Семен Михайлович на бланке написал нам записку, объяснил, куда пойти, и мы, едва сдерживаясь, чтобы не заплясать от радости тут же, в кабинете, поблагодарили нашего почетного пионера и попрощались с хозяевами.

В прихожей жена Буденного каждому из нас сунула по горстке конфет, чем весьма смутила и ребят и вожатого.

Возможно, все кончилось бы благополучно, не поделись я радостью с моим райкомовским дружком. Павлик выслушал мой доклад, насторожившись.

— Карьеру делаешь, — сказ. ал он глуховато и тут же отобрал бумажку. Доложу на бюро. Надо посоветоваться. Дело серьезное. А к лагерю вы готовьтесь, тренируйтесь, — успокоил он нас и выпроводил из райкома.

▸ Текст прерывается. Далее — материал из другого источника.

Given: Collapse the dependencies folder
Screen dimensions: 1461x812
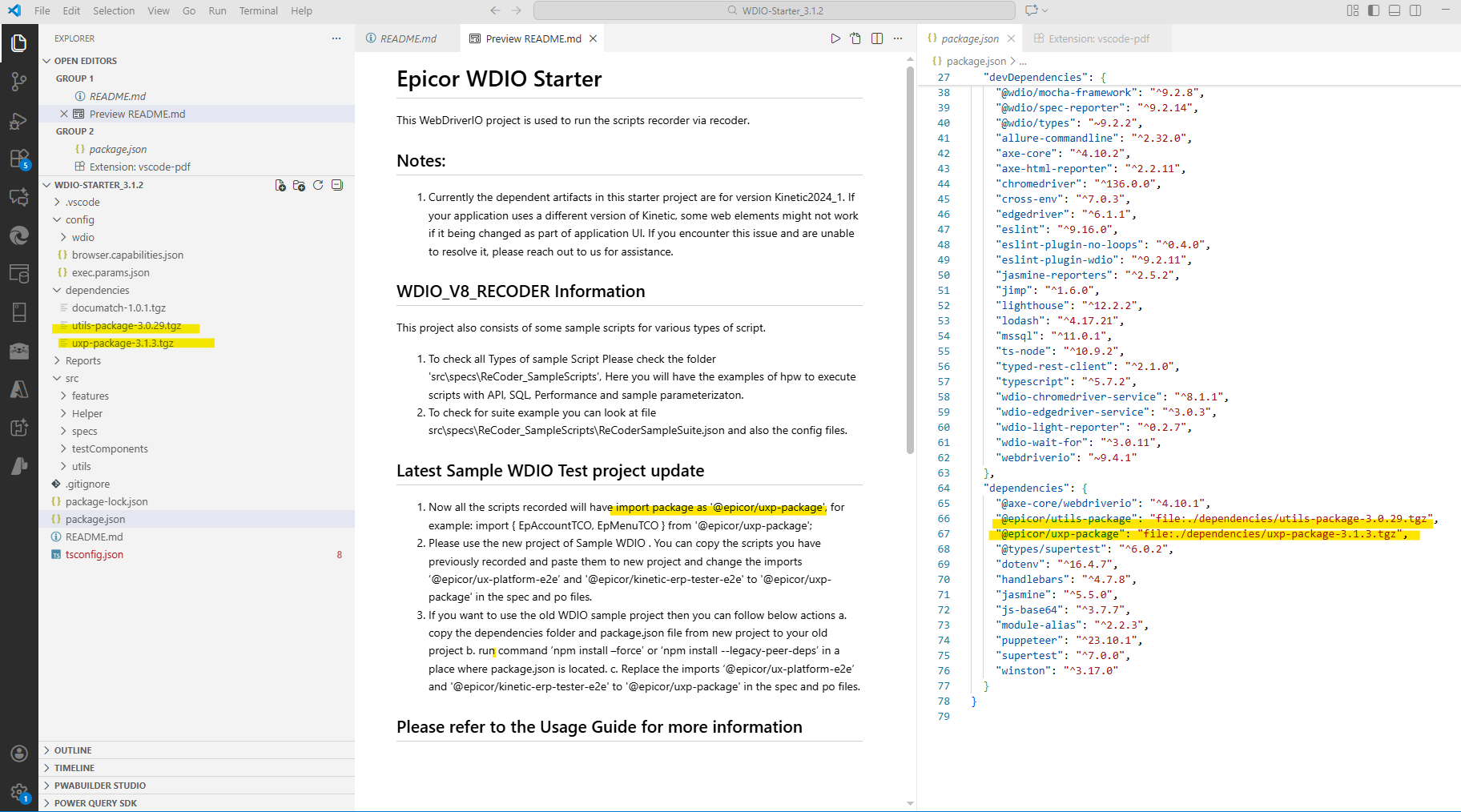Looking at the screenshot, I should (x=97, y=290).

Как мы агитировали родителей

Вскоре весь отряд только и жил мечтой о выезде в лагерь. Для тренировки мы проделывали пешие походы в Сокольники, в Измайлово. Ребята заготавливали кружки, ложки, заспинные мешки. Вели разъяснительную работу среди родителей.

Большинство радовалось счастливой возможности отправить своих детей на вольный воздух из душного, пыльного города. В особенности городская беднота, для которой выезд на дачу был не под силу, не по средствам.

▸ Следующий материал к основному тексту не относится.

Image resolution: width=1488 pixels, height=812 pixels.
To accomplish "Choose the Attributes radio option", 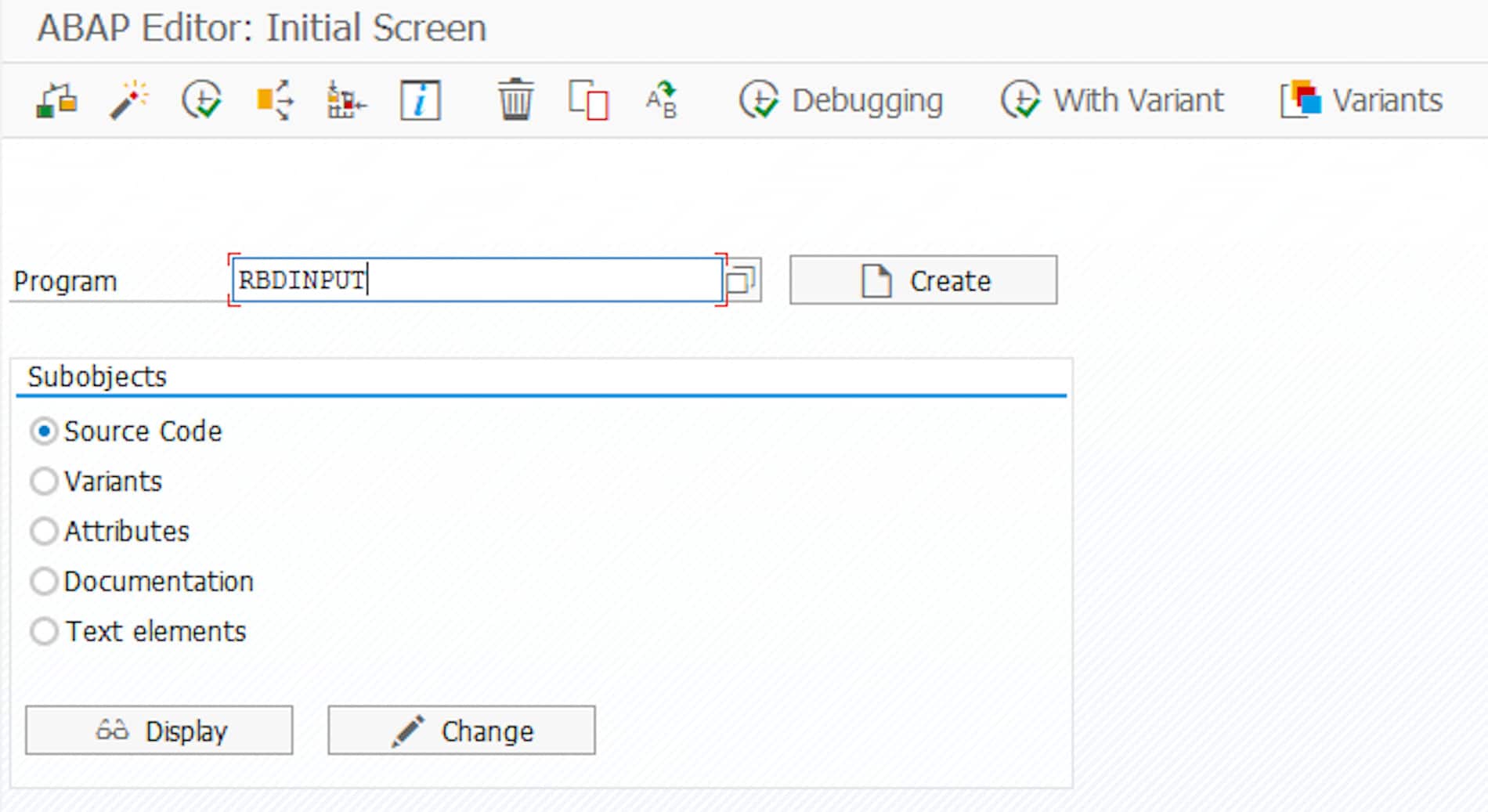I will coord(44,532).
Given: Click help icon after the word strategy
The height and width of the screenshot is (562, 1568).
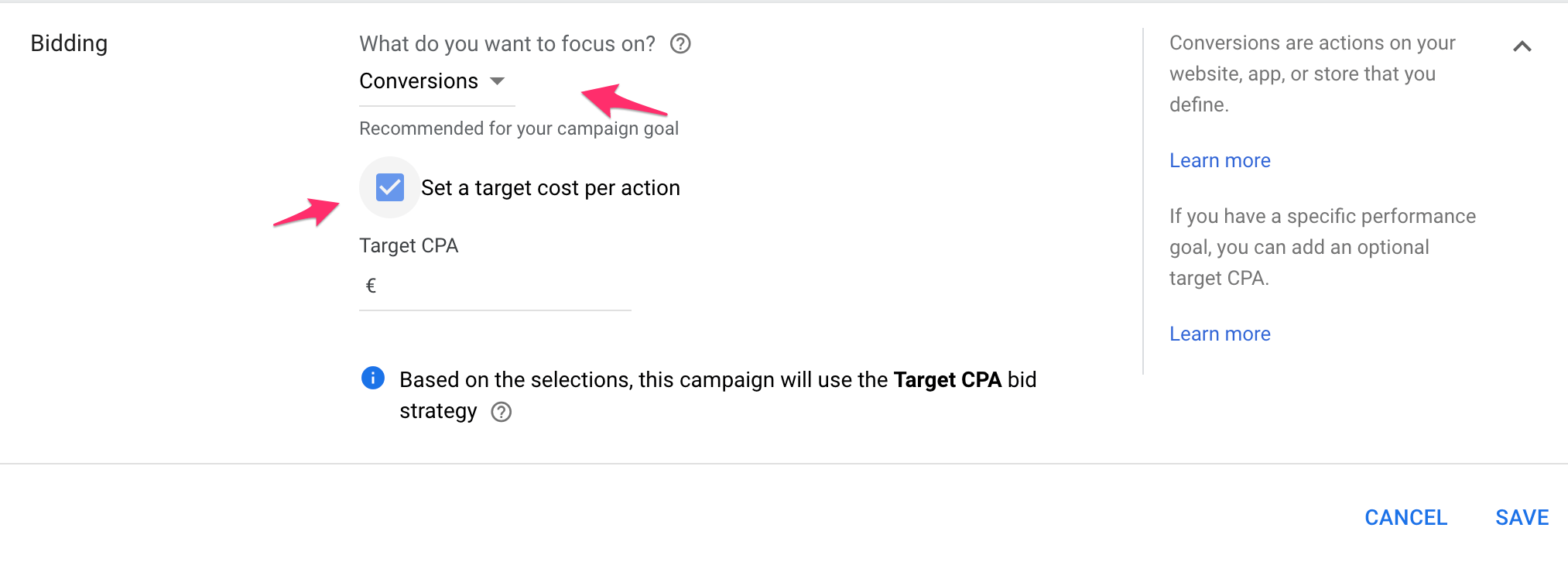Looking at the screenshot, I should (502, 412).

Тетки Кати-беленькой раза два приходили ко мне хлопотать за свою племянницу, опасаясь, что мы не возьмем ее, как очень слабенькую.

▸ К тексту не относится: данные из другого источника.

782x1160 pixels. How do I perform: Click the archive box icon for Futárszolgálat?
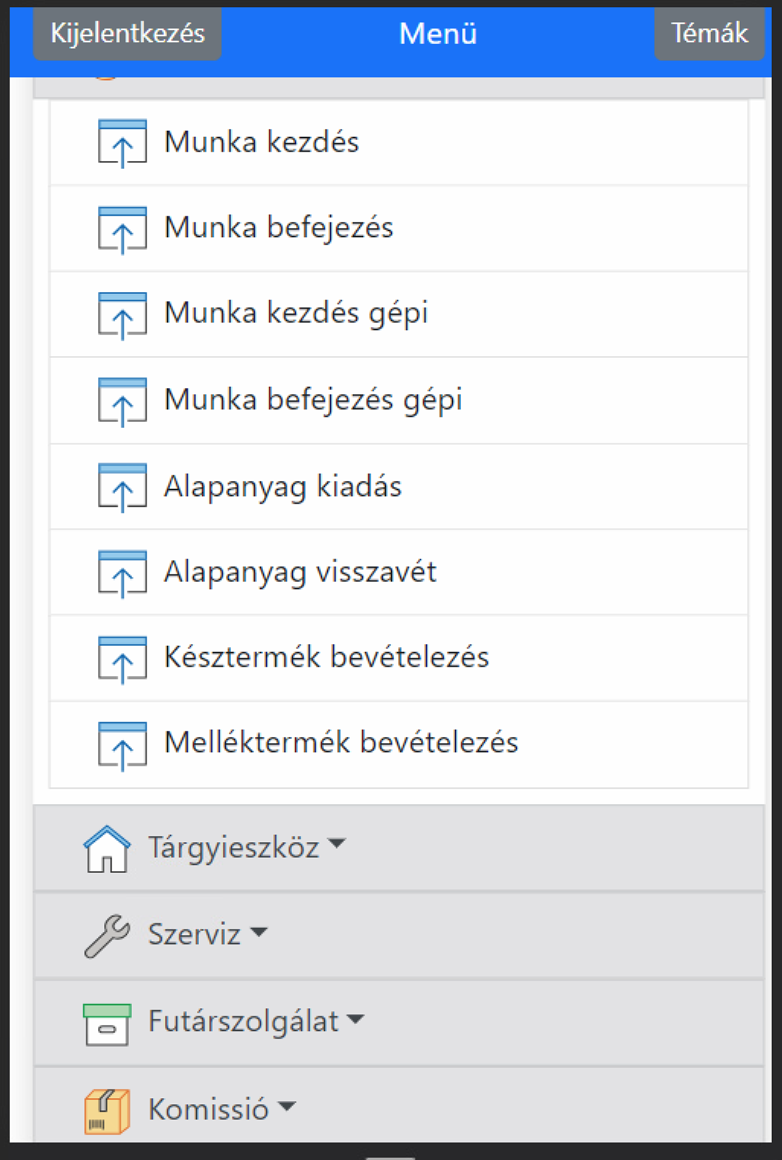[106, 1023]
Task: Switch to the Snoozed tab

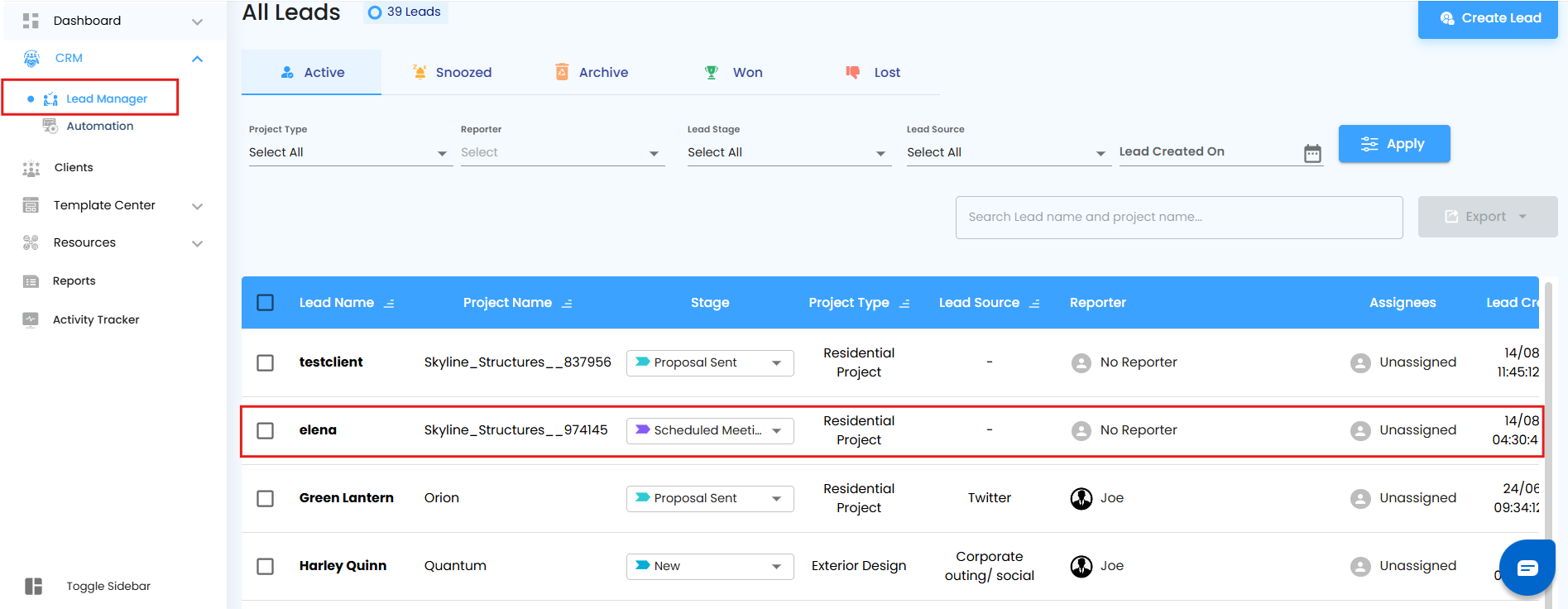Action: [452, 73]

— Конечно, она плохонькая у нас. Но без свежего воздуха совсем завянет. И мать ее от туберкулеза зачахла… и старшая сестренка померла. Мы вот тоже на учете как туберкулезницы состоим… Может, хоть она здоровенькой вырастет. Пионерство ей поможет… Вы уж не отталкивайте ее как слабенькую, — просили они весьма трогательно.

Но были и такие, что категорически заявляли

— нет.

По самым неожиданным причинам. Отец Шарикова, например, заявил, что его сын ему самому нужен. Поедет с ним летом в деревню для остальных детишек на молочишко зарабатывать. Слесарь каждое лето отправлялся по деревням чинить-паять старые чайники, тазы, ведра, кастрюли, и Ваня уже раз-другой ходил с ним за подмастерье. Насилу мы его отстояли.

Бывали случаи, когда меня призывали на помощь: матери

— агитировать отцов, отцы

— уговаривать матерей.

Так случилось в семействе Рай-толстой.

Ее папаша оказался адвокатом, женатым на бывшей богачке. Попав в его квартиру, я очутился словно в музее старинной мебели и каких-то дорогих и ненужных вещей.

Среди них, как заблудившаяся в лесу, бродила очень бледная, очень красивая женщина с громадными печальными глазами. Она смотрела на меня скорбно. И ничего не говорила. Рассуждал один адвокат, а она только иногда кивала головой.

— Ангел мой, — говорил просительно адвокат, — ты пойми, речь идет о счастье нашей единственной дочери. Ее счастье

— с людьми будущего. А эти люди на данном историческом этапе

— пионеры. Мы не должны навязывать девочке наши старые, отсталые понятия. Уж поверь мне, я-то знаю, куда клонит жизнь… Мы должны радоваться, что ее включат в свои ряды победители старого, творцы нового, молодой весны гонцы. С ними ей будет лучше.

С ними она увидит свет новой жизни. Они ей помогут найти счастье в новом, непонятном для тебя обществе…

Он был настолько же многословен, насколько она молчалива. Может быть, такой и должна быть жена адвоката?

Меня многое поразило в этой квартире. Но особенно

— книги. Весь кабинет адвоката был заставлен книжными шкафами. За стеклом важно сверкали позолотой кожаные переплеты множества книг.

В столовой стояли шкафы, на стеклянных полках которых красовались удивительные фарфоровые безделушки, которые адвокат показывал мне как драгоценности.

Очевидно, его причудливая мебель, статуи, картины и фарфор представляли какую-то непонятную мне, но большую ценность, потому что он говорил:

— И все эти богатства я готов отдать лишь за одно то, чтобы моя дочь приобщилась к новому обществу… Пошла в одном строю с победителями… Это главное теперь, это главное….

Хотя адвокат и был советским служащим, у меня стало закрадываться подозрение, что нам хотят подсунуть свою дочку бывшие буржуи. Стоит ли нам брать такой элемент?